Software update: PowerDNS Recursor 4.5.1

PowerDNS is a DNS server with a database as a backend, which makes it easy to manage a large number of DNS entries. The developers have previously decided to release the two parts that make up PowerDNS, a recursor and an authoritative nameserver, separately, so that a new version can be released faster and more specifically, according to the developers.

When you perform a dns look-up, a recursor initially starts by asking the look-up question to a dns root server. It can then redirect to other servers, from where it can redirect to other servers and so on, until finally a server is reached that knows the answer or that the look-up is not possible. The latter can be the case if the name does not exist or the servers do not respond. The process of going through different authoritative servers is called recursion. The developers released PowerDNS Recursor 4.5.1 a few days ago. The announcement of this release looks like this:

PowerDNS Recursor 4.5.1 Released

We are proud to announce the release of PowerDNS Recursor 4.5.1. Compared to the release candidate, this release contains two bug fixes. Note that 4.5.0 was never released publicly, since an issue was found during QA.

Compared to the previous major (4.4) release of PowerDNS Recursor, this release contains a rewrite of the way zone cuts are determined, reducing the number of outgoing queries by up to 17% when doing DNSSEC validation while reducing the CPU usage more than 20% .

Another notable feature is the implementation of EDNS0 padding (RFC 7830) for answers sent to clients.

This 4.5.1 release includes an important addition: the implementation of RFC 8198: Aggressive use of DNSSEC-Validated Cache. This enables the Recursor to answer queries for non-existing names with less effort in many cases. This feature uses both NSEC and NSEC3 records. Additionally the DNSSEC default mode is now “process”, while it was “process-no-validate” before. This means that clients asking for it will get DNSSEC validated answers by default.

We also added a cache of non-resolving nameservers. This enhances performance when the Recursor encounters domains that list nameservers that do not resolve and further mitigates the TsuNAME vulnerability.

This release also features a re-worked negative cache that is shared between threads, allowing more efficient use of the cache and reduced memory consumption.

Support for Extended DNS Errors (RFC 8914) has been added. These can be enabled by setting the extended-resolution-errors setting to ‘yes’, this will send DNSSEC and resolution related errors to clients. Extended Errors are also hooked up to the Lua scripting engine, allowing fine-grained setting of both the error code and extra information in the response.

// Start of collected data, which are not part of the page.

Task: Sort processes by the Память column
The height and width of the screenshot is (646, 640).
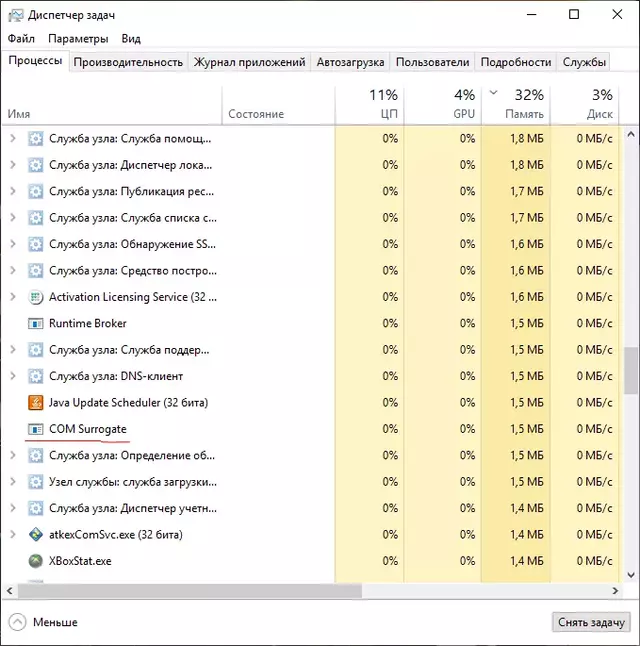Action: (x=524, y=104)
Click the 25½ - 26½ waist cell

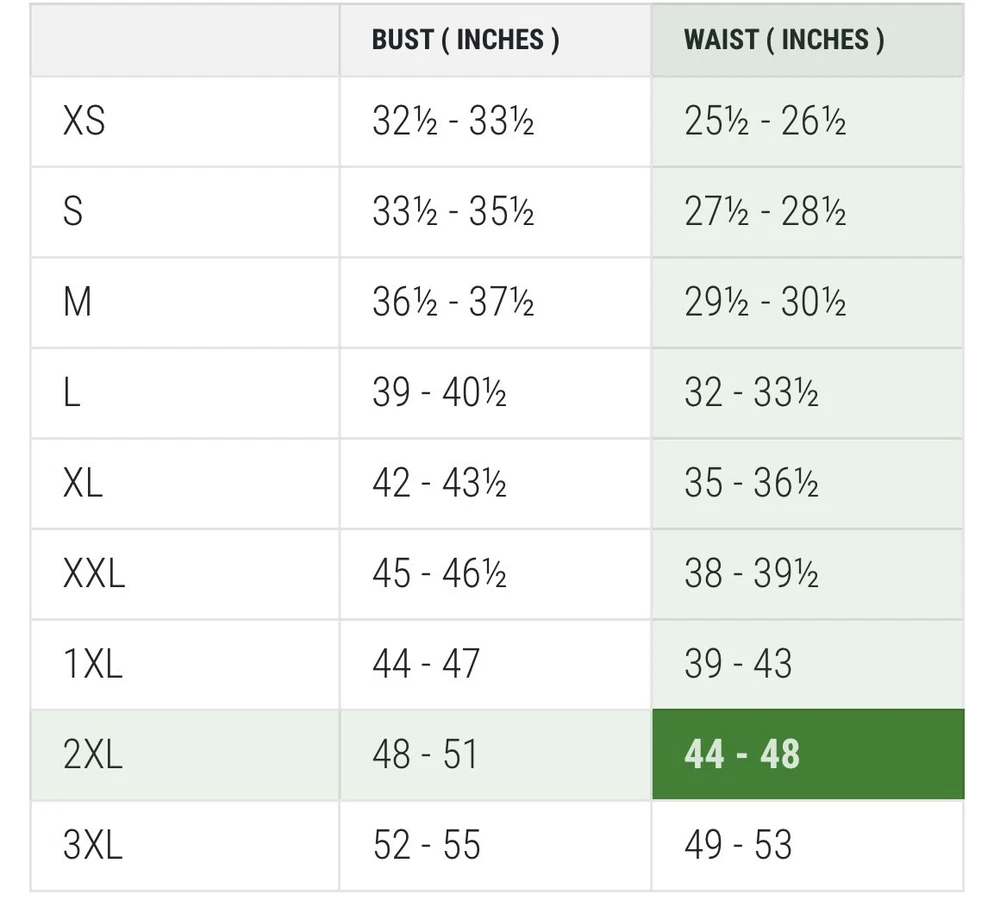765,122
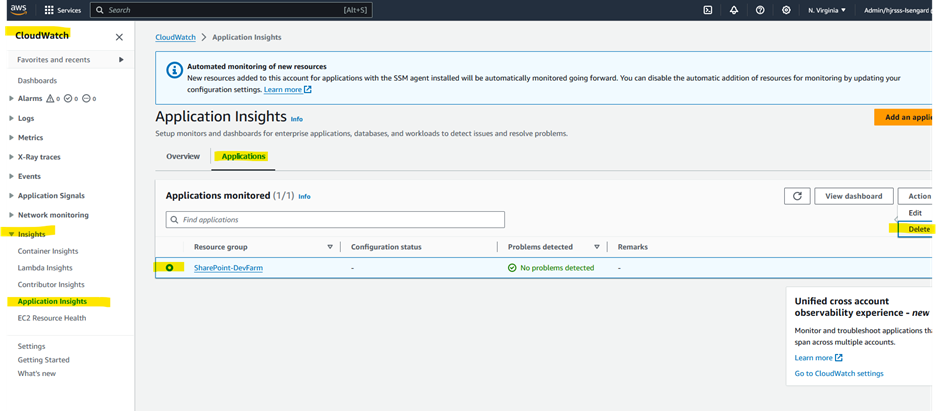Click the View dashboard button

point(853,196)
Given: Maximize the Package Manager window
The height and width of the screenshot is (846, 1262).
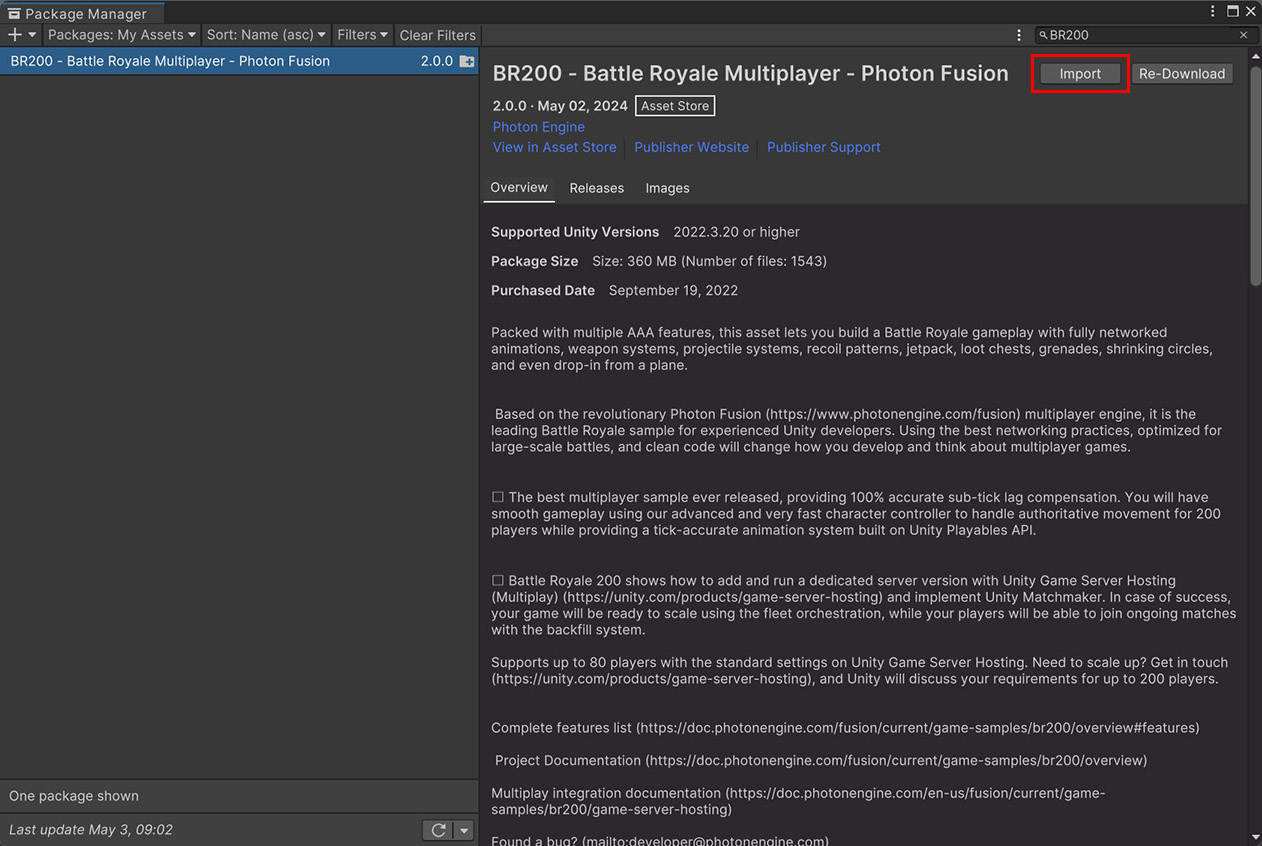Looking at the screenshot, I should pyautogui.click(x=1233, y=12).
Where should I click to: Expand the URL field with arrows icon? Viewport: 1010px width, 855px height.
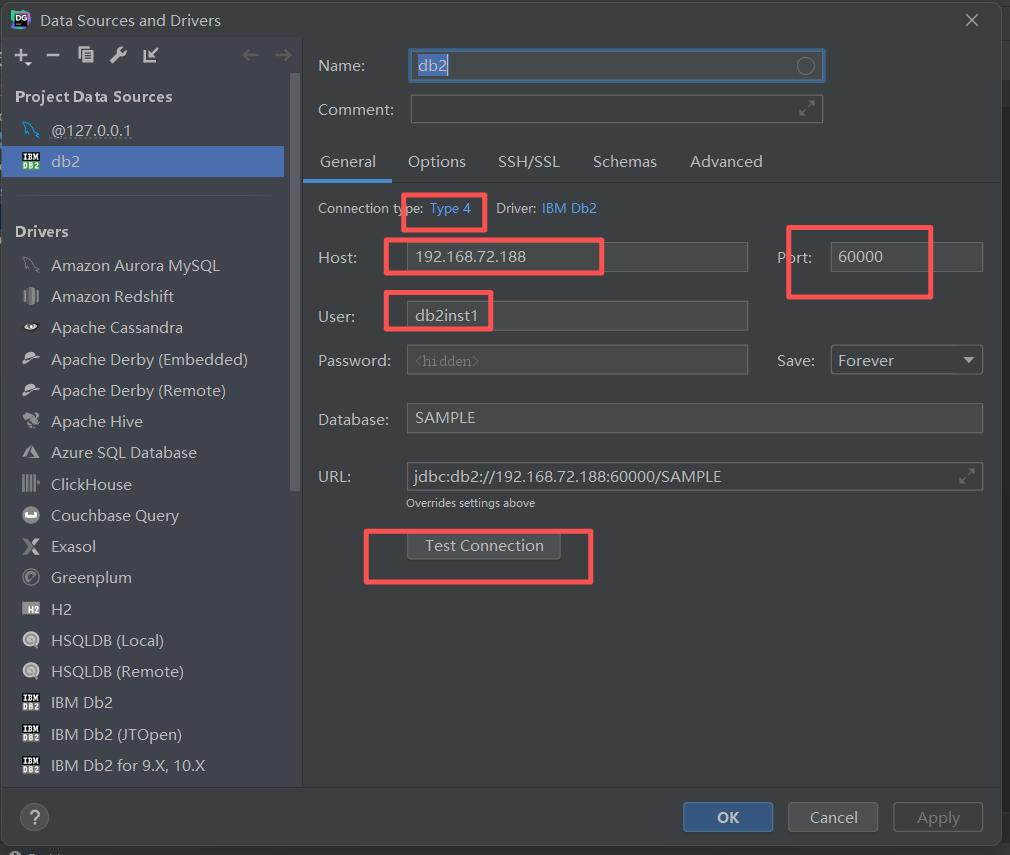point(966,477)
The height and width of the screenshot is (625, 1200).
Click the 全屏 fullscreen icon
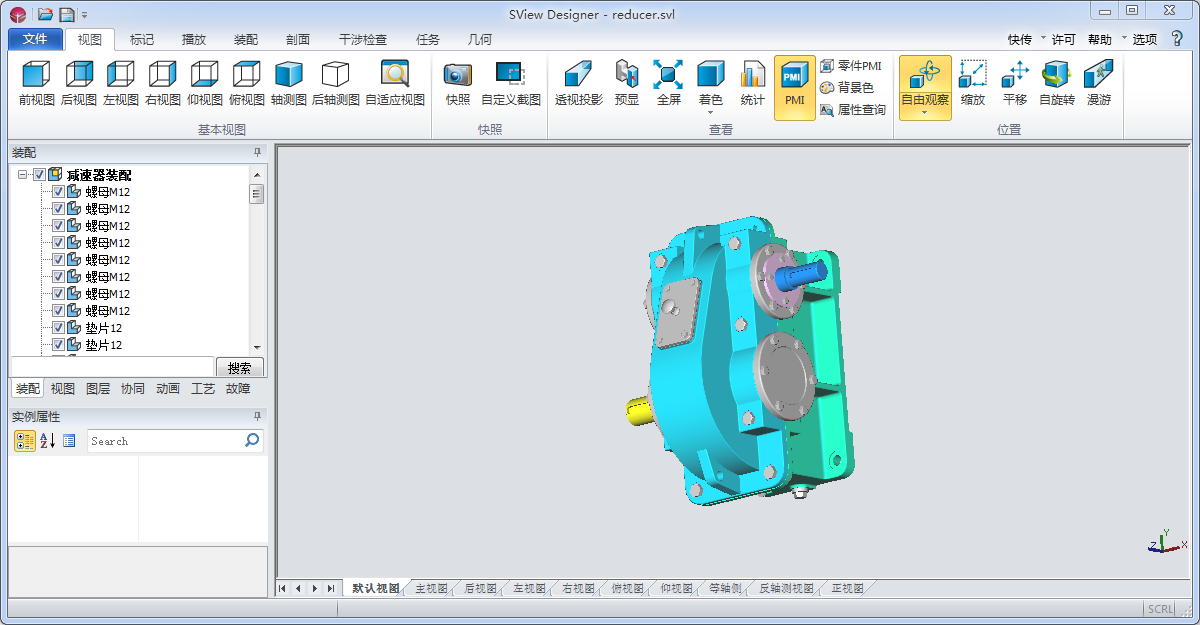pyautogui.click(x=668, y=76)
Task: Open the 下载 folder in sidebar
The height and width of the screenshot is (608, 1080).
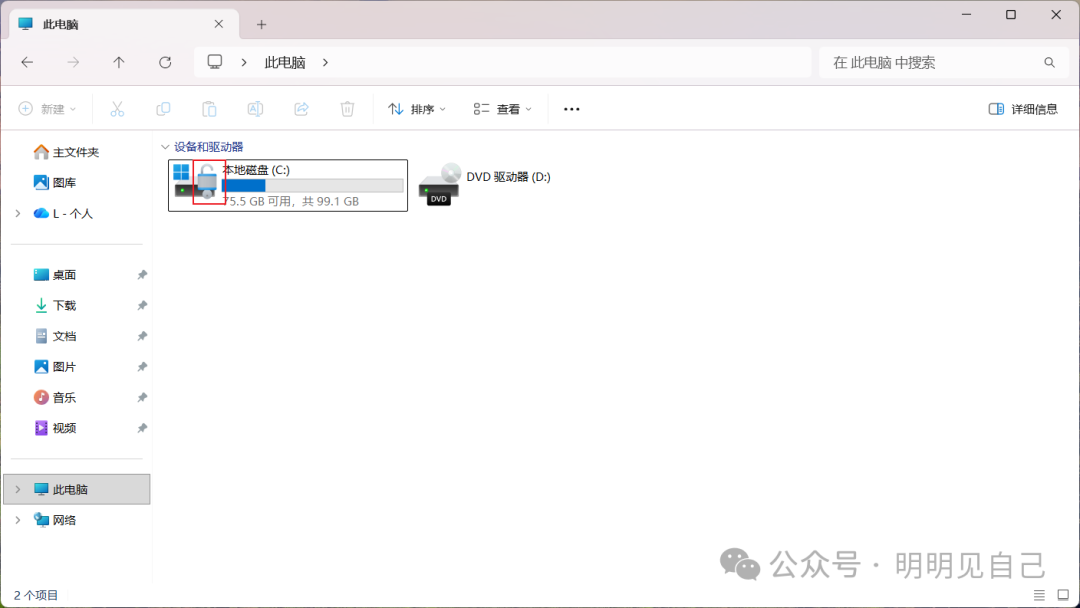Action: [x=64, y=305]
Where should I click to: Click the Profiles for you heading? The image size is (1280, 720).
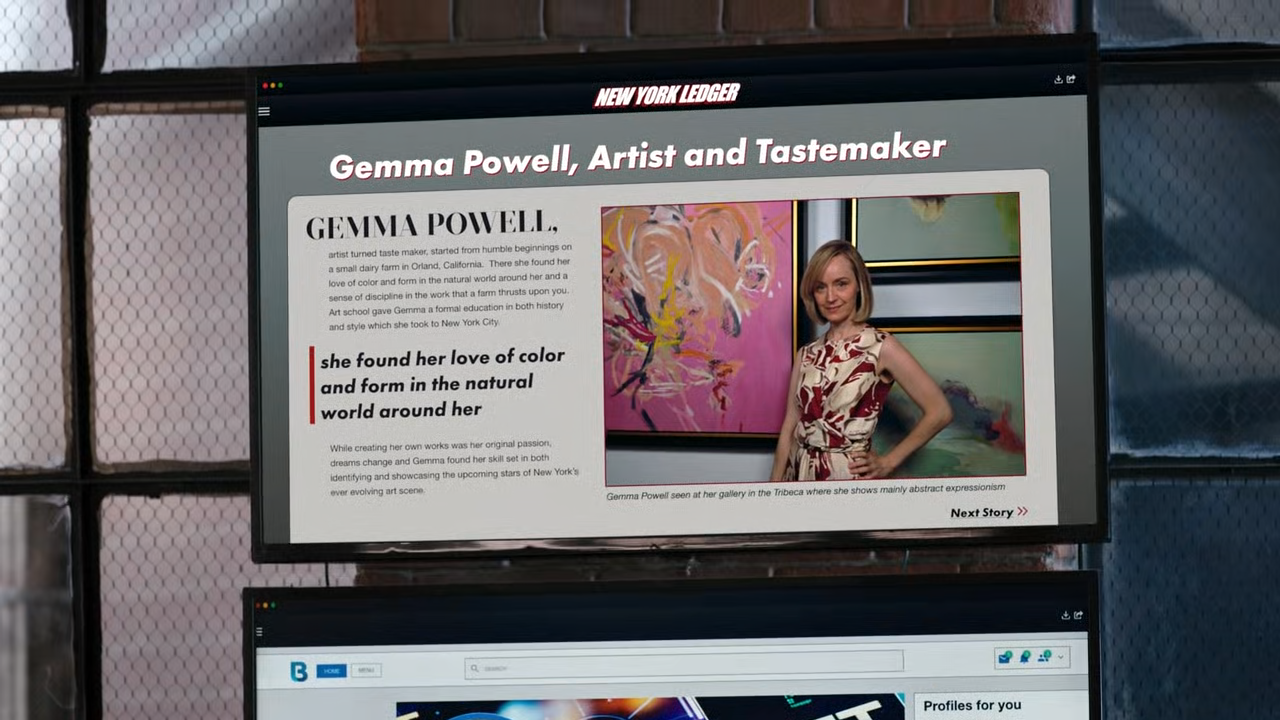[972, 706]
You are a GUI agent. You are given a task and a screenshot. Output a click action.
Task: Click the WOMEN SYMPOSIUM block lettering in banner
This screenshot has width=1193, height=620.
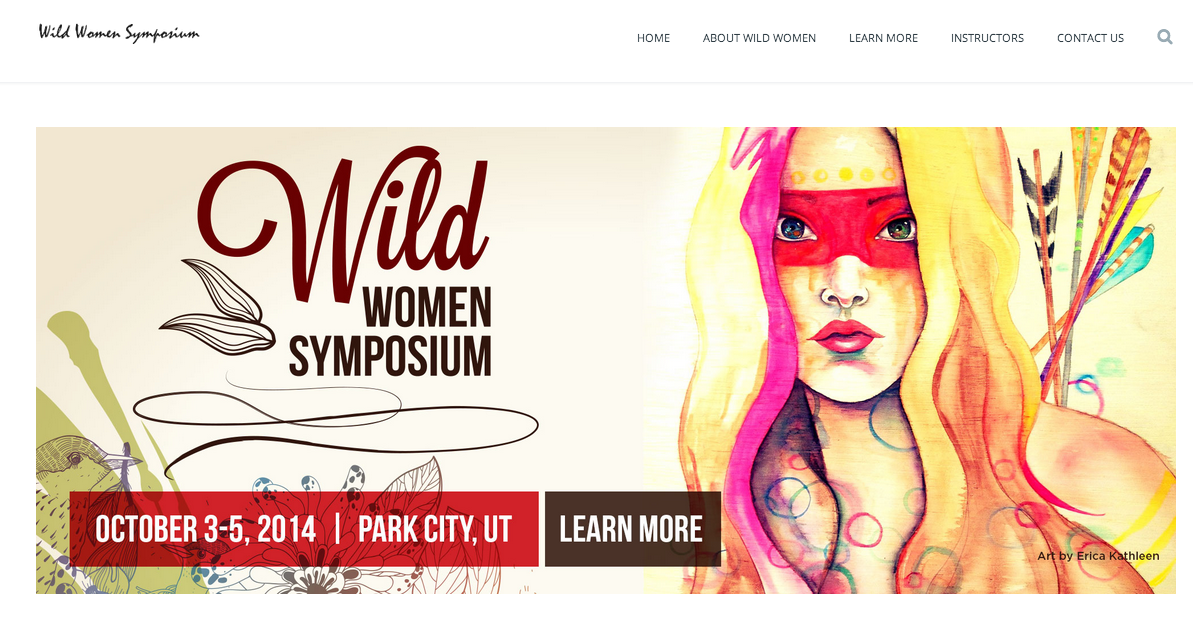pyautogui.click(x=390, y=332)
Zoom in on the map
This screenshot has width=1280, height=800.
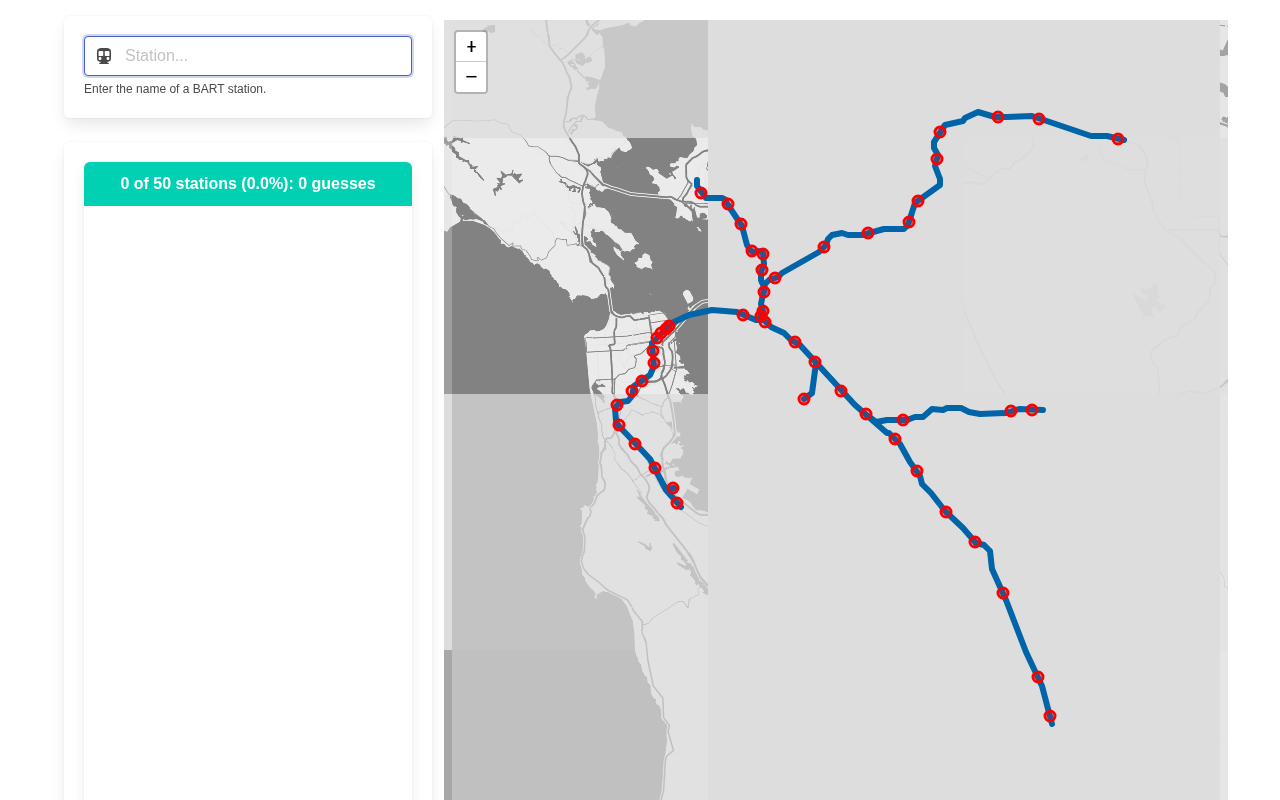[x=471, y=47]
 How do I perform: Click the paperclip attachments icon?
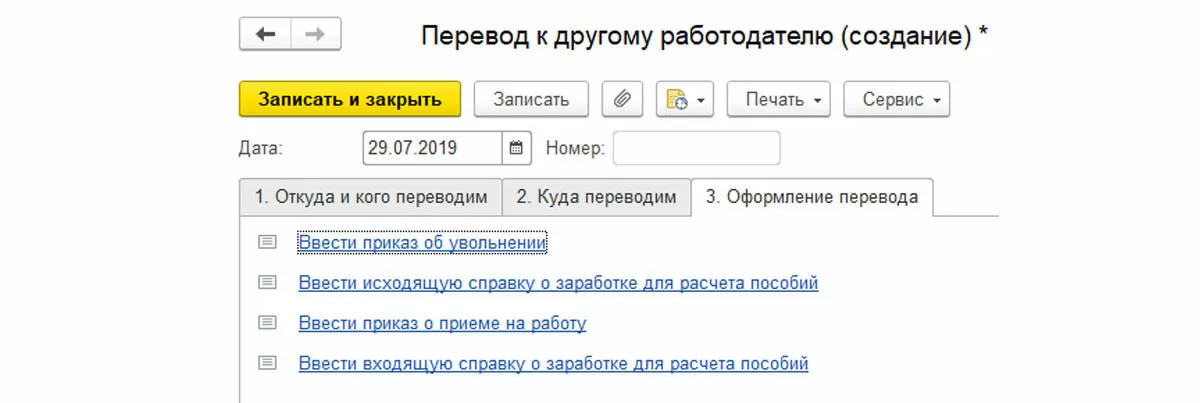pos(622,100)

A “refresh almost expired records” (also called “refetch”) mechanism has been introduced to keep the record cache warm. In short, if a query comes in and the cached record’s TTL is almost expired (within N percent of its original value) the cached record is served to the client and the record queried for in the background, ensuring that new queries for that record are fresh and served from the cache.

Other new features and improvements are:

• The complete protobuf and dnstap logging code has been rewritten to have much smaller performance impact.
• We have introduced non-offensive synonyms for words used in settings. See the upgrade guide.
• The default minimum TTL override has been changed from 0 to 1.
• The spoof-nearmiss-max setting’s default has been changed to 1. This has the consequence that the Recursor will switch to do TCP queries to authoritative nameservers sooner as an effective measure against many spoofing attacks.
• Incoming queries over TCP now also use the packet cache, providing another performance increase.
• File written to by the rec_control command are new opened by the command itself. It is also possible to write the content to the standard output stream by using a hyphen as file name.
• TCP FastOpen (RFC 7413) support for outgoing TCP connections to authoritative servers and forwarders.

Please refer to the changelog for additional details.

Please send us all feedback and issues you might have via the mailing list, or in case of a bug, via GitHub.

The tarball (signature) is available from our download server and packages for several distributions are available from our repository.

With this 4.5.1 release, the 4.2.x releases will be EOL and the 4.3.x and 4.4.x releases will go into critical fixes only mode. Consult the EOL policy for more details.

We would also like to announce that with this release we will stop supporting systems using 32-bit time. This includes 32-bit Linux platforms like arm6, arm7, and i386.

We are grateful to the PowerDNS community for the reporting of bugs, issues, feature requests, and especially to the submitters of fixes and implementations of features.